Description of the task: Filter the listing below, keeping only the lines with the word "computer".

Available records:
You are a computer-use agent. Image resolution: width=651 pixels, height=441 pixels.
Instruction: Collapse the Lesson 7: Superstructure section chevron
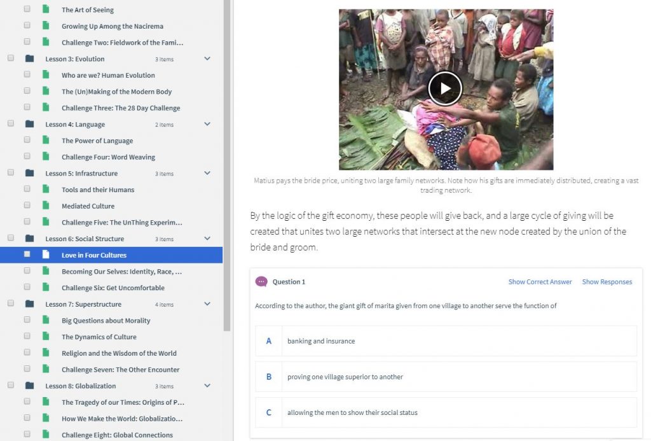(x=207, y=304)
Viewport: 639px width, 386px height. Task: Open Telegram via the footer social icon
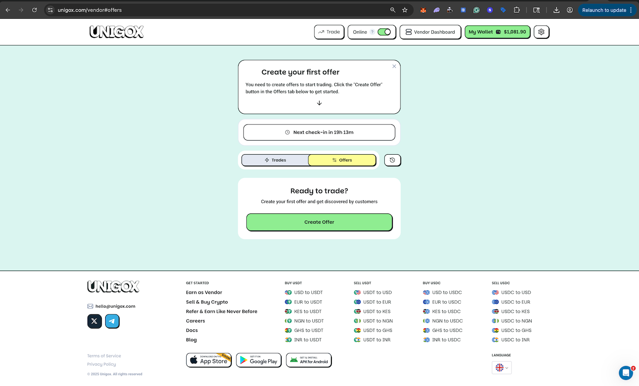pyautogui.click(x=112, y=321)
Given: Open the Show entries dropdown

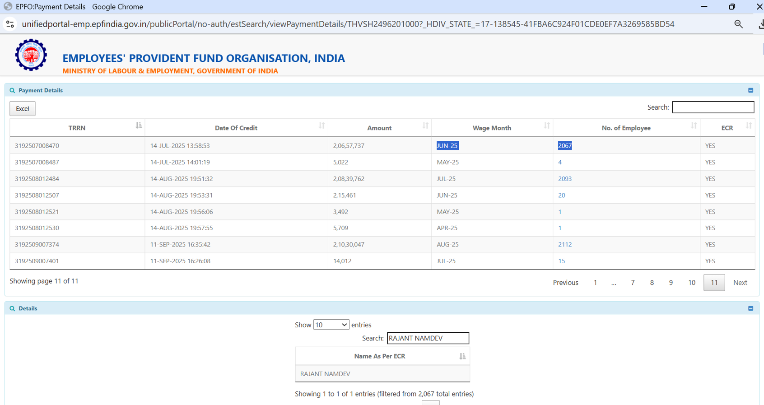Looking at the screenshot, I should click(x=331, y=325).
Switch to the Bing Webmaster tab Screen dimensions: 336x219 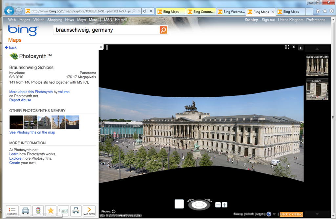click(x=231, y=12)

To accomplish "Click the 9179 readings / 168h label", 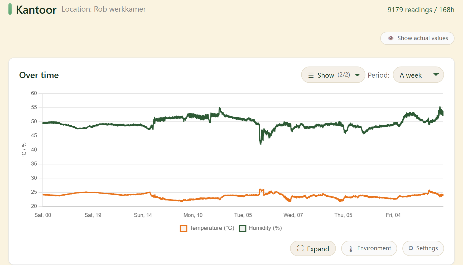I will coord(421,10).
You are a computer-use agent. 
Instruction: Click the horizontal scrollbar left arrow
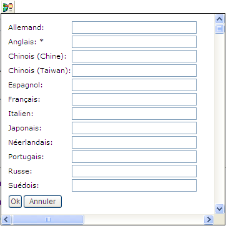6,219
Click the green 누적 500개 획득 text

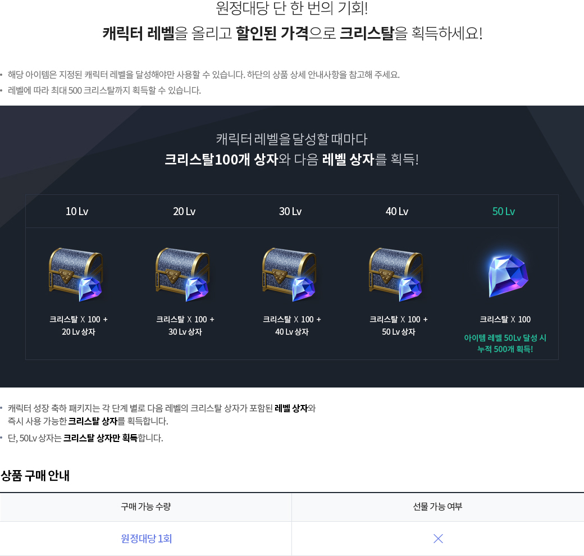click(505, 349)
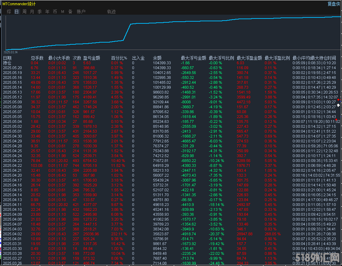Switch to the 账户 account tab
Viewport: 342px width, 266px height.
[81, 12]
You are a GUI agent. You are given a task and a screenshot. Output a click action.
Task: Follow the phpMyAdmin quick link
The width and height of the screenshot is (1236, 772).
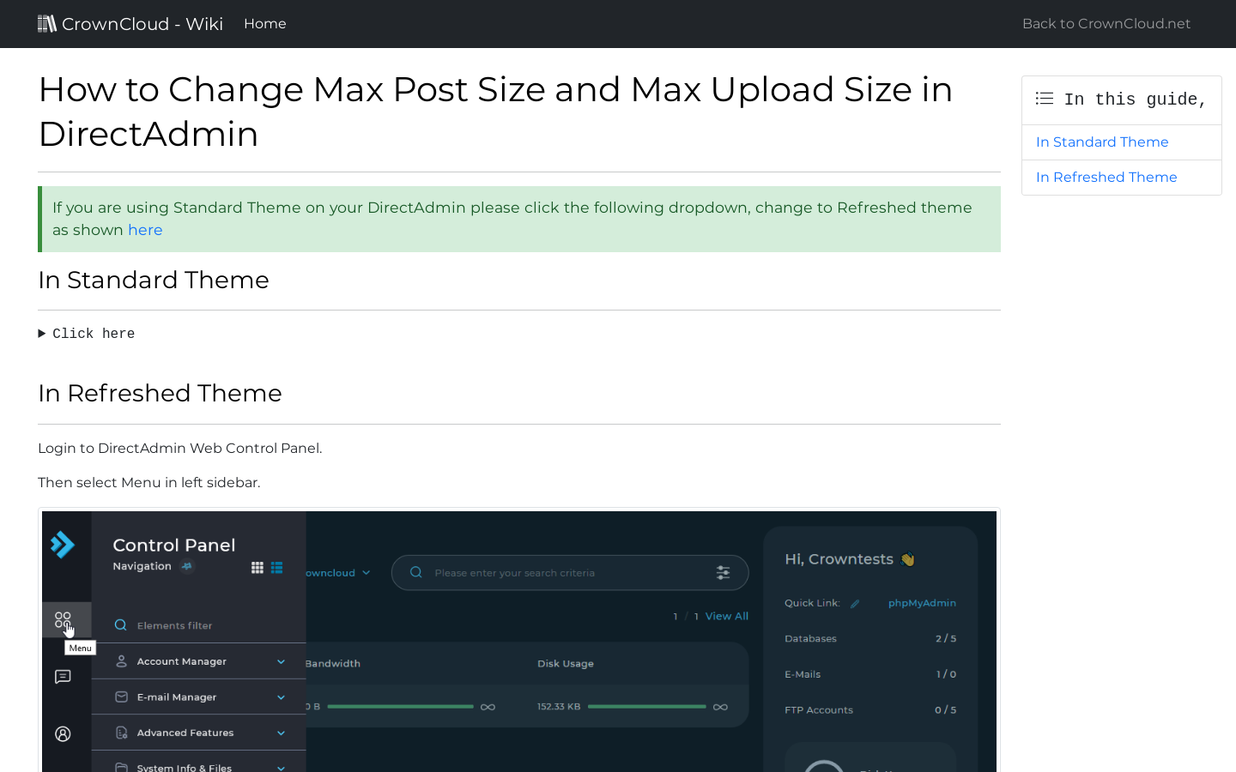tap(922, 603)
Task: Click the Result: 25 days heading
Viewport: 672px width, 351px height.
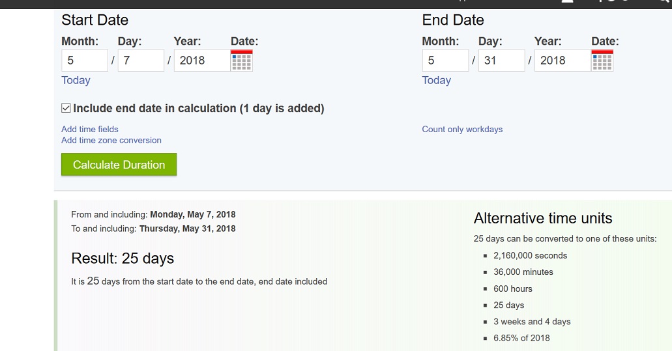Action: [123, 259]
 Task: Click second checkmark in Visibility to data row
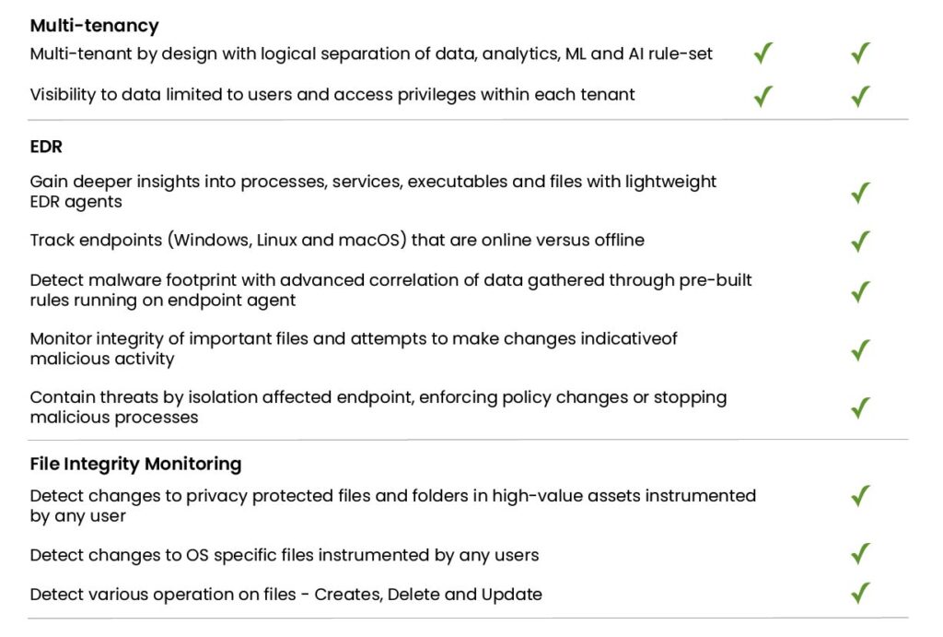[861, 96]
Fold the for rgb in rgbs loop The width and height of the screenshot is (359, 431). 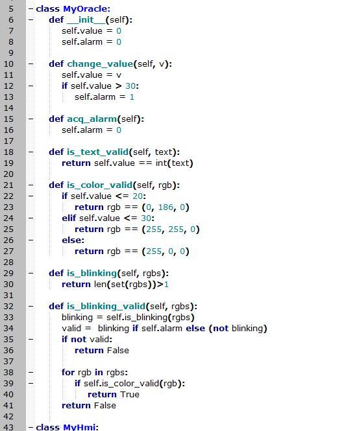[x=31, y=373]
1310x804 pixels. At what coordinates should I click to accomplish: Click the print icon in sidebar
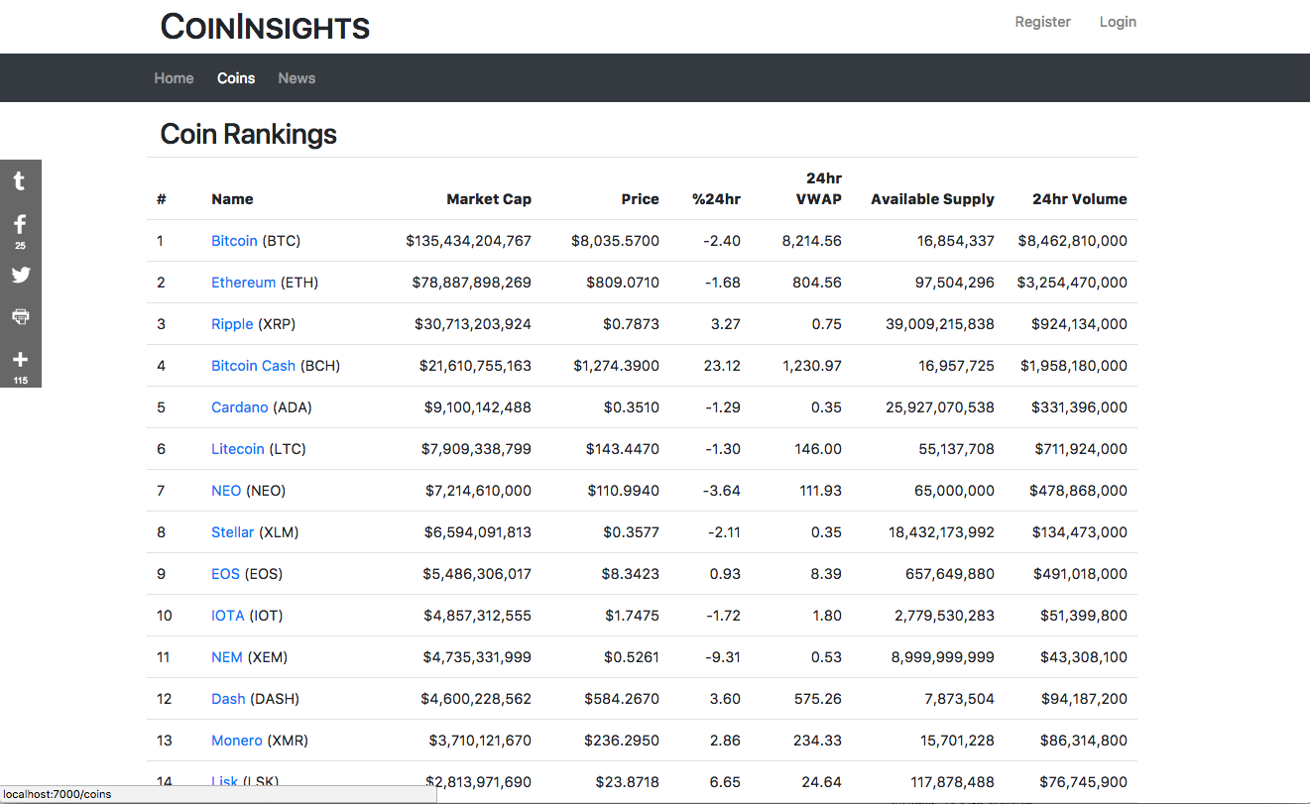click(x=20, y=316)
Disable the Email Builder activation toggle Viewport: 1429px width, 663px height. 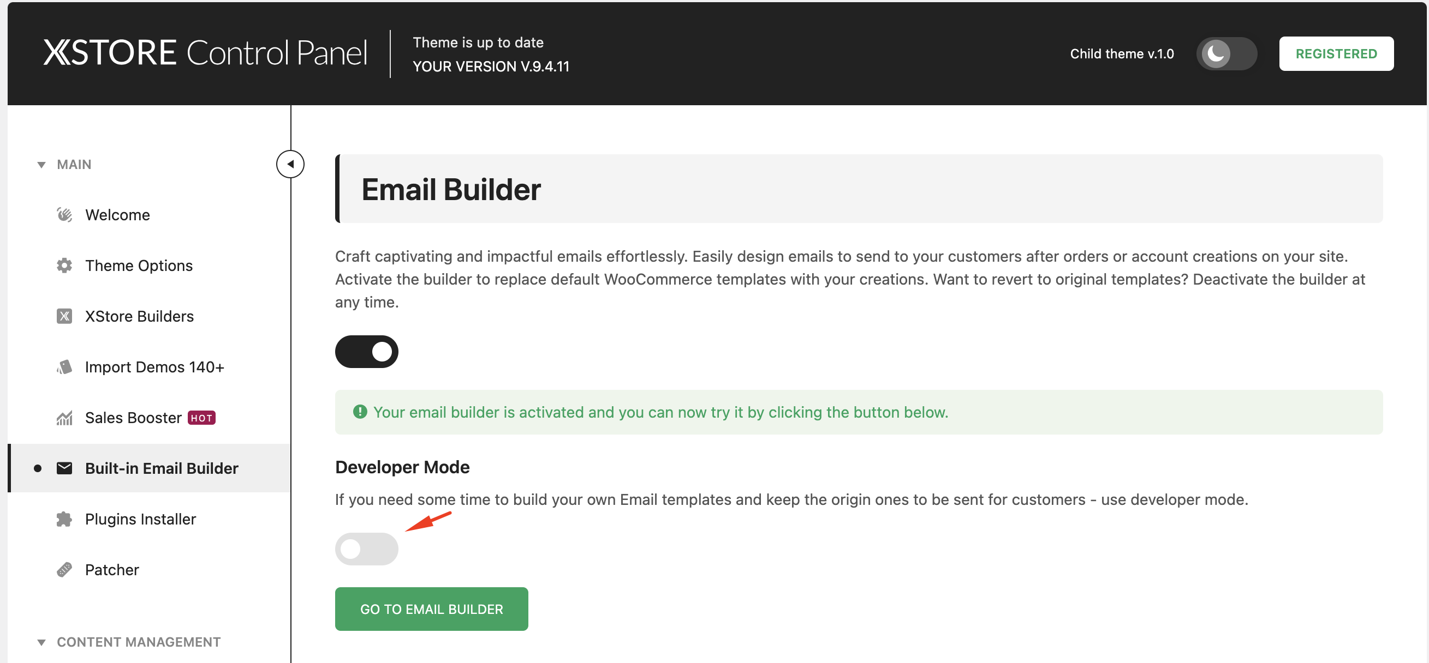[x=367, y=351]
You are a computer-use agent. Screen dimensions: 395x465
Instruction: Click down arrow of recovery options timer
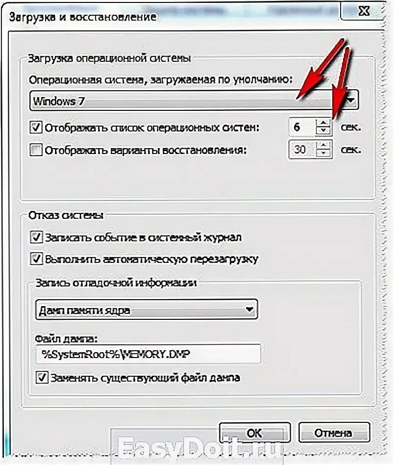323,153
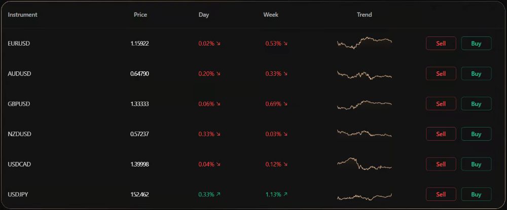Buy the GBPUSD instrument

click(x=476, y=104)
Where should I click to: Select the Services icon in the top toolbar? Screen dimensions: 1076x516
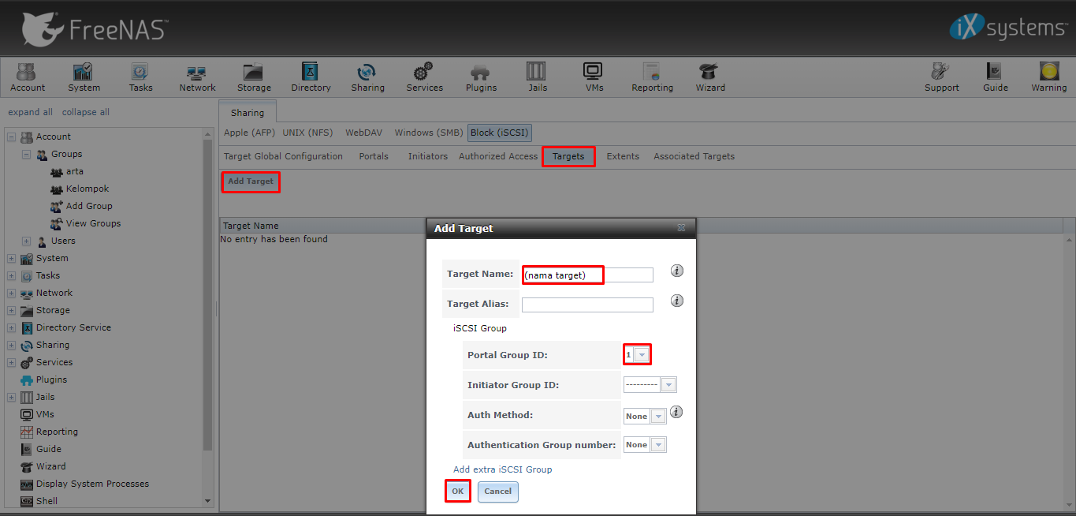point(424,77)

Task solution:
You are a computer-use agent. Image resolution: width=651 pixels, height=441 pixels.
You are a computer-use agent. 
You are a computer-use agent. Screen dimensions: 395x465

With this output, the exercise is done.